Today, in the honors seminar I teach, we discussed, among other things, the reason why anyone would try and thwart the freedoms protected under the Constitution.   Concerns for safety of others? Fear/insecurity? Intolerance, also known as Ignorance?  A belief in the inherent evil of man?  Worse: if censorship is actually squelching constitutional rights, how can it even exist in a Democracy?  (We couldn’t come up with a good enough reason, btw.)  Of course, we were talking about the banning of books, but the condemnation of technology isn’t really that much of a stretch.  The person who wants to shelter their child from violence and sexual explictness rather than show them how to deal with unwanted realities is the same person who thinks that all teens should be punished because one kid made the terrible mistake of taking his eyes off the road.  Control under the auspices of caretaking.  If only it were true that “He who controls the present controls the past.”

Do I really want to balk about a law that, in all likelihood, is a good thing, something that could even save my life and will undoubtedly save the lives of others? It’s just text-messaging, right?

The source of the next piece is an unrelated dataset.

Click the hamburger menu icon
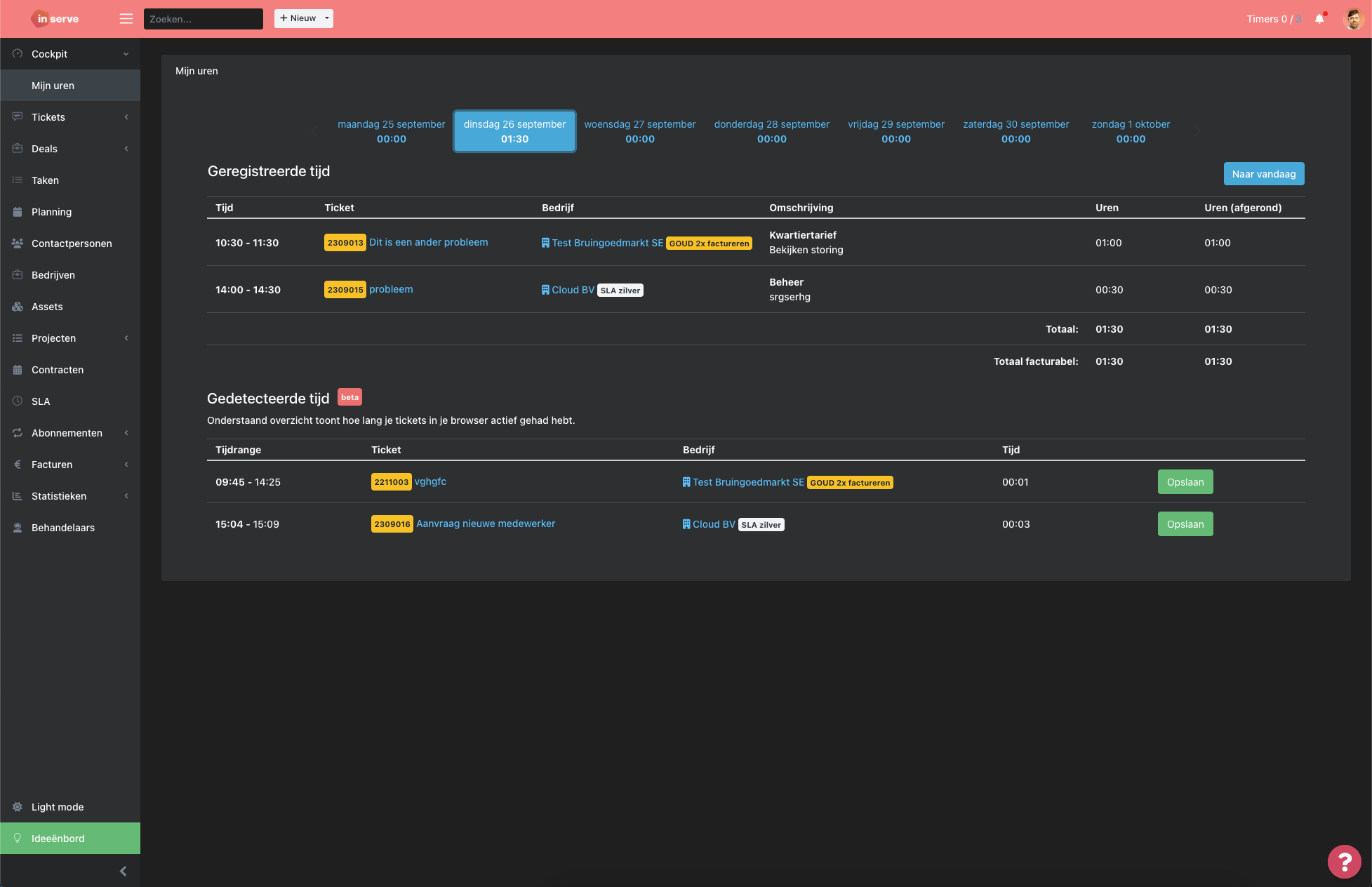click(x=126, y=19)
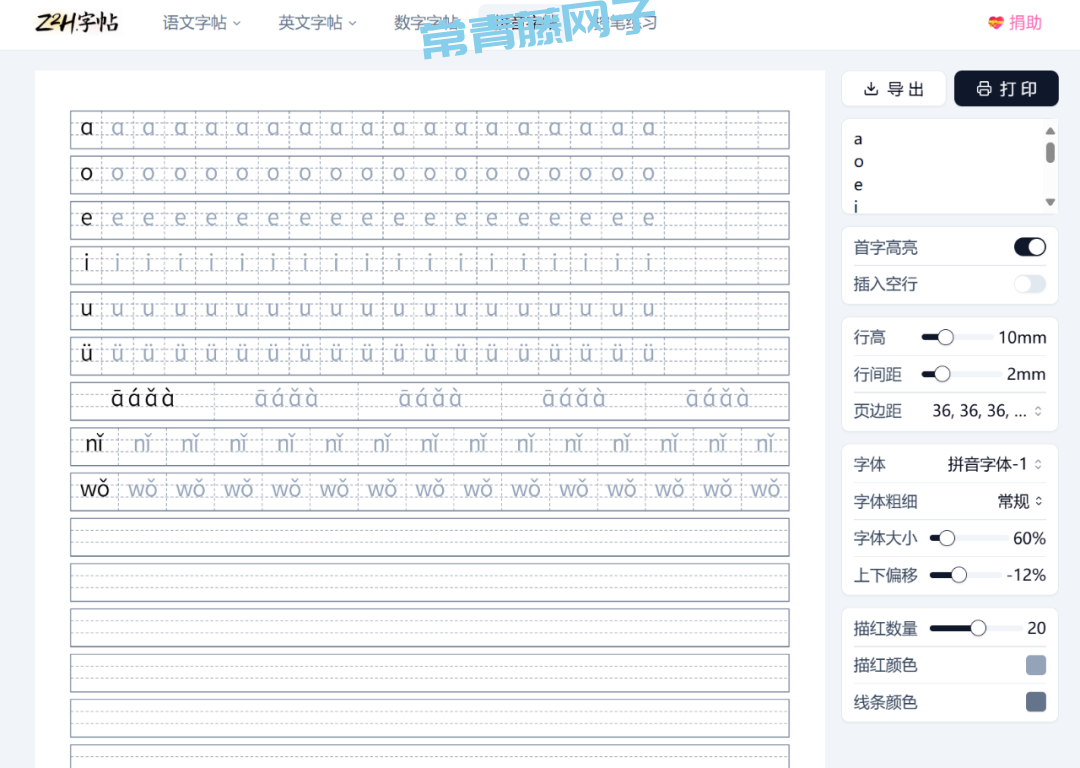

Actually, taking away my right to be distracted–nay, dangerous–behind the wheel is nothing more than a 21st century upgrade of the Salem Witch Trials.  {The safety of the public is at stake! Burn those witches!} Farcical government at its best.  Hypocritical government at its worst.  At least I can understand why a Puritan would be afraid of women who do something other than birth children.  I have no idea what loony tunes character lives inside the head of the lawmaker responsible for this.

srsly, DBD.

Some people are irresponsible; some people aren’t.  Some people make good decisions; some people don’t. Sometimes good people even make bad decisions.  Likewise, some people text with one hand; some only text while at a stop light; and some don’t text while driving at all. The point is not which one of these should or shouldn’t be legal, nor which is right and which is wrong.  We’re talking about a basic freedom that’s been taken away: namely, the power to make that choice for ourselves.  To quote Thomas Jefferson, as fine a libertarian as there ever was, “Taste cannot be controlled by the law.”  By which he cleary meant: Step off my morality, Bitches. (Sorry, I don’t know the shorthand for that.)

11 responses to “N/T”

  1. llxt llxt says:

    Totally agree. Thank you for summing up in one sentence what my entire post {was meant} to be about.

  2. llxt llxt says:

    But see…you're making the point for me (!); it's a value issue, not a legal one! 🙂

  3. Avatar stacyparkeraab says:

    Must add: love this month's cover image!

  4. Avatar Wow says:

    p.s. this post isn't ACTUALLY about texting and driving.

  5. llxt llxt says:

    Thank GAWD, I'm safe. We only have missionary {text}.

  6. Avatar disperse says:

    I agree with Kail; however, there is no way he could fit all of that in a 160 character text message.